PASSAGE GIVEN ::
--- start ---

BEPS and Intangibles: How does it impact IP tax structures?

Posted on Feb 1, 2018

BEPS and Intangibles: How does it impact IP tax structures?

Intangible assets constitute a major value-driver for multi-national enterprises (MNEs).

This is even more so for companies that rely on valuable intangibles rather than physical assets to generate financial returns.

Intangibles such as patents, design, trademarks (or brands) and copyrights are generally easy to identify, value and transfer and as such attractive for multi-national tax planning structures especially as these rights usually does not have a fixed geographical basis and is highly mobile as a result can be relocated without significant costs.

Many MNEs utilize IP structuring models whereby global or regional legal ownership, funding, maintenance and user rights of intellectual property are separated by design from actual activities and physical location of the intangible assets to operate in such a way that the income derived from intangibles in one location are received in another low (or lower) tax regime.  As such IP ownership models have a significant effect on the taxation of MNEs.

--- end ---

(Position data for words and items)
--- start ---

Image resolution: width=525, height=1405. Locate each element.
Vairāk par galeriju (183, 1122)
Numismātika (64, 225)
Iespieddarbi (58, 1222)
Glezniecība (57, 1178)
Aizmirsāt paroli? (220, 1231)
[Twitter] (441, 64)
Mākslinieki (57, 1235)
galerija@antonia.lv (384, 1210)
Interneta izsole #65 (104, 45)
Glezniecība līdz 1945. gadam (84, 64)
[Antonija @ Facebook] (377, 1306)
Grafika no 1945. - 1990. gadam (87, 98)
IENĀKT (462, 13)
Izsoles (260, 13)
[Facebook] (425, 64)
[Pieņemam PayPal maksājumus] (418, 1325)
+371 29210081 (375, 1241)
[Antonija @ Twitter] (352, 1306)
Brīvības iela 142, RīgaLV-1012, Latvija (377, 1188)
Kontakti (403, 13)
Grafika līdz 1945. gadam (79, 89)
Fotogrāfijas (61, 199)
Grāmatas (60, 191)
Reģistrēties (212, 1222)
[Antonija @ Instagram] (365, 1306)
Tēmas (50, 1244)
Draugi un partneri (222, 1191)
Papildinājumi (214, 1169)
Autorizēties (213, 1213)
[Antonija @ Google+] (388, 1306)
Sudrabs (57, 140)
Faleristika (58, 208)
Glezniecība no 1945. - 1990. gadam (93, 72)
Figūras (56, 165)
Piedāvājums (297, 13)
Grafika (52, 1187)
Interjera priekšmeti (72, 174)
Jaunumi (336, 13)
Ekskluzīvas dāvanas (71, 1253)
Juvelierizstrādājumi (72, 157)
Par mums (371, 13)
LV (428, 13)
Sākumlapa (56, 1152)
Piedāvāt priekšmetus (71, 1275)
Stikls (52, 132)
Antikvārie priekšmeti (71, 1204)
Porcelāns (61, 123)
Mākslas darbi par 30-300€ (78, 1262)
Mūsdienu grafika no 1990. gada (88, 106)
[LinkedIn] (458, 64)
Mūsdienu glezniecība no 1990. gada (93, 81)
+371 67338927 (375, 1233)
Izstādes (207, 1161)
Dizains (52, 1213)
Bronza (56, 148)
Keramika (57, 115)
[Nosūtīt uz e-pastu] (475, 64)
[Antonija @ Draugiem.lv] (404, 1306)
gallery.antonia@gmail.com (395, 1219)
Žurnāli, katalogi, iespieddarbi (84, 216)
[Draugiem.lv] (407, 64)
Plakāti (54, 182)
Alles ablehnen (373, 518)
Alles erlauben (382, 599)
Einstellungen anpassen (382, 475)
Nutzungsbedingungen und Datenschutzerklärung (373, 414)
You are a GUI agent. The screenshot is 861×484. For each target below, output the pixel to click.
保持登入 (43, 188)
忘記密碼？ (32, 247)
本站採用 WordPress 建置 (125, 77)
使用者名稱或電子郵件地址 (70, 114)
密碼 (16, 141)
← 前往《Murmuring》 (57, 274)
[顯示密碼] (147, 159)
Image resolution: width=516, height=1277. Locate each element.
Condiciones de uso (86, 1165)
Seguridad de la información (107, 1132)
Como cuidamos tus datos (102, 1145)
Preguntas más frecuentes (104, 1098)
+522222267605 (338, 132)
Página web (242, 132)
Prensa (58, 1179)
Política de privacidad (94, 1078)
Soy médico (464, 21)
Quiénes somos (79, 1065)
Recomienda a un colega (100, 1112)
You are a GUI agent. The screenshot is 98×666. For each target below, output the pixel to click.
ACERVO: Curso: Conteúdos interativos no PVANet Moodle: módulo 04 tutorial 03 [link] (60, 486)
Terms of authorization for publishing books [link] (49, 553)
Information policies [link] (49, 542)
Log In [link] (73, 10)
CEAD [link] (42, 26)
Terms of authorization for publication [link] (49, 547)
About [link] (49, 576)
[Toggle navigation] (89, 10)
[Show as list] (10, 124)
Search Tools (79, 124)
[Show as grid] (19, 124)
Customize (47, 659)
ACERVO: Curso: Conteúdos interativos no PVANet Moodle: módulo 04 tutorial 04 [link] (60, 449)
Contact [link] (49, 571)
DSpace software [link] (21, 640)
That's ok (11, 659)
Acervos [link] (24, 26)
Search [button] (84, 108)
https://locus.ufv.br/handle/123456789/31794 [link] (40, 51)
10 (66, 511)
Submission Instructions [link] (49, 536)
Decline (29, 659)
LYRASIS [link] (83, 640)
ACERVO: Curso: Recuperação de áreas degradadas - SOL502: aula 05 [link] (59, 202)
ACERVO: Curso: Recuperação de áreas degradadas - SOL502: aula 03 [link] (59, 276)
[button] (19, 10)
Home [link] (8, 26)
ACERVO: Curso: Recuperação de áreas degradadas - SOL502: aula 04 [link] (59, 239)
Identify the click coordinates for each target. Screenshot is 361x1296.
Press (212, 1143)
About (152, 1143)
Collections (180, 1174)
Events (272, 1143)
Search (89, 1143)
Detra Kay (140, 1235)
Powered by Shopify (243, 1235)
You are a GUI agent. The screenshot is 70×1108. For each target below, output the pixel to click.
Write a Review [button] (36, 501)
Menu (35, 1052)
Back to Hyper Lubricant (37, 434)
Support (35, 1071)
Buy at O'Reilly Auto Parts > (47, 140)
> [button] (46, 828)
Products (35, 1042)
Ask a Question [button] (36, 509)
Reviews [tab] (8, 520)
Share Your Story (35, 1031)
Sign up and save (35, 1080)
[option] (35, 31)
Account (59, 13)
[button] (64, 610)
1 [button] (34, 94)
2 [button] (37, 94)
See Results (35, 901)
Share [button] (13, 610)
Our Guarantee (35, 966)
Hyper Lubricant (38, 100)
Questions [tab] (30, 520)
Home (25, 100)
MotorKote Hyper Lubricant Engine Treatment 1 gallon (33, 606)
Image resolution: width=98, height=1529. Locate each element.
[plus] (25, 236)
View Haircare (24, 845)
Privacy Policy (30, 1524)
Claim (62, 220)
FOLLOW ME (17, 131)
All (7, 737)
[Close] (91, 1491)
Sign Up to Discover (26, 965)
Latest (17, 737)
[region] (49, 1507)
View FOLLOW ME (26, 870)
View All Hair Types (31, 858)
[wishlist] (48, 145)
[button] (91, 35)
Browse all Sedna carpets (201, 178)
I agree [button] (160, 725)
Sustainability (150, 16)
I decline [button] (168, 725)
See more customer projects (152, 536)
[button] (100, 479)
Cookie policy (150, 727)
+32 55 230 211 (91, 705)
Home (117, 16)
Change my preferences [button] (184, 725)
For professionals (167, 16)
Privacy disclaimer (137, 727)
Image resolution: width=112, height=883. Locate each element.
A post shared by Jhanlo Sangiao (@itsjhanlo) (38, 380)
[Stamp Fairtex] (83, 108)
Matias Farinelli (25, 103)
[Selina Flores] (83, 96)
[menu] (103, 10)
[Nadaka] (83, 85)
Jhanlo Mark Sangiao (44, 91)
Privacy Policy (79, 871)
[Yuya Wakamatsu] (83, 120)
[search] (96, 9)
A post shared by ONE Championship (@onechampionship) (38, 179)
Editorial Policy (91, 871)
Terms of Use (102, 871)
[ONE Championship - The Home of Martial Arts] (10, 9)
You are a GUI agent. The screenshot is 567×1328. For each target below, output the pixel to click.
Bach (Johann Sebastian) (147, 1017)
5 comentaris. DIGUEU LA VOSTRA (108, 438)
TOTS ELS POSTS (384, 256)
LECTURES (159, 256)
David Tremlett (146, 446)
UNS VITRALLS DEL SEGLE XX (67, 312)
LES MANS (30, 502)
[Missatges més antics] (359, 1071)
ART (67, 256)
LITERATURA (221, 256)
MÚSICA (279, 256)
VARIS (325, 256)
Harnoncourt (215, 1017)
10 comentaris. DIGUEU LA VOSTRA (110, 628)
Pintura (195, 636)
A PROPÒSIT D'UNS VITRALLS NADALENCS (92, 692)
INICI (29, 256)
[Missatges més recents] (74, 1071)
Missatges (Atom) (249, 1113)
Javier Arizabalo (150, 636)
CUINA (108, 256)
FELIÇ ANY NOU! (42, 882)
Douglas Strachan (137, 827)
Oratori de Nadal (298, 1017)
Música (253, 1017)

--- end ---

PROBLEM A ::
According to the article on BEPS and intangibles, what do intangible assets constitute for multi-national enterprises?
PROBLEM B ::
Please reproduce the article on BEPS and intangibles from "Intangibles such as" up to and including "without significant costs.".

WRITTEN RESPONSE A ::
A major value-driver.

WRITTEN RESPONSE B ::
Intangibles such as patents, design, trademarks (or brands) and copyrights are generally easy to identify, value and transfer and as such attractive for multi-national tax planning structures especially as these rights usually does not have a fixed geographical basis and is highly mobile as a result can be relocated without significant costs.